Sunday, February 19, 2006

Snow

It's a little unnerving to read a book entitled Snow while the weather around you toggles between 90 and sunny and 50 and rainy. Especially when the author truly evokes an icy snowscape.

But I'm getting into the review before the disclaimer, which is: I will not be able to do this book justice. Orhan Pamuk defies my abilities.

Snow dominates the novel - shutting the roads and isolating the little town of Kars from the rest of Turkey; and more importantly, providing the hero with the blueprint for his final book of poems. Ka, a exiled poet acting as journalist, has been suffering from writer's block, but upon his arrival the poems begin falling like snowflakes. And he arranges them as on a snowflake, creating the unique pattern that makes up his soul.

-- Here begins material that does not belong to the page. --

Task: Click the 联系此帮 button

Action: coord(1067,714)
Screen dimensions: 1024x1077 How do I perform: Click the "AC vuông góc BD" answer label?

But of course, this is just the tip of the iceberg. In three days, Kars plays host to an array of interlocking love stories and betrayals, suicides, murder, epiphanies, political intrigue, religious extremism, a coup, and two plays with shocking denouements. It's too much to even begin to recount. And doppelgangers abound. Ka, in Kars in search of a story and his own happiness, is mirrored later by the narrator, a novelist named Orhan, who too comes to Kars in search of a story. The interplay of the snowflake's singularity and the characters' doubles could make a great topic for a paper...

I don't think Pamuk is for everyone. He packs an immense amount of detail, plot, character into each page - not really beach reading, despite my attempt at a half hour in Huntington Beach. You have to be willing to devote yourself to the story, a requirement that led me to take much longer than I expected to finish reading. But he is immensely rewarding - somehow he can tell you in advance how it ends and still make it a surprise. He is just lovely.